Things you should know before running celery in Production (Part I)

Celery is the de-facto framework for running distributed tasks written in Python. Celery has strong support for Django and is well-documented for integration with other frameworks like Flask and FastAPI.

Concurrency Management

Celery uses prefork as it’s default concurrency manager. But using prefork , it has a significant downside for some applications. CPU-intensive tasks are more suitable with prefork . It uses python’s multiprocessing library under the hood. So it spawns processes and can be maxed up to the number of CPU cores you have.

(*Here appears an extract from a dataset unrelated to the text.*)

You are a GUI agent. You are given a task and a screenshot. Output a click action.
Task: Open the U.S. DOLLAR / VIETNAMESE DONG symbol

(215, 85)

But if your tasks are more I/O bounded then using Gevent or Greenlet would be more useful. These libraries use the event IO loop to achieve the same. For starting a worker with 20 concurrencies which consume from only queue1 and queue2, you can use -

celery -A app W -l INFO -P gevent/eventlet -c 20 -Q queue1,queue2

So one question is what is the number of concurrent tasks you should be running? There is no simple answer to that. If your tasks are CPU intensive then using prefork is a good choice. So the optimal choice would be the number of cores you have in the machine.

Broker Selection

Celery has 3 stable broker integrations namely RabbitMQ, Redis and Amazon SQS out of which only two have support for monitoring and remote control (Using celery inspect and control commands).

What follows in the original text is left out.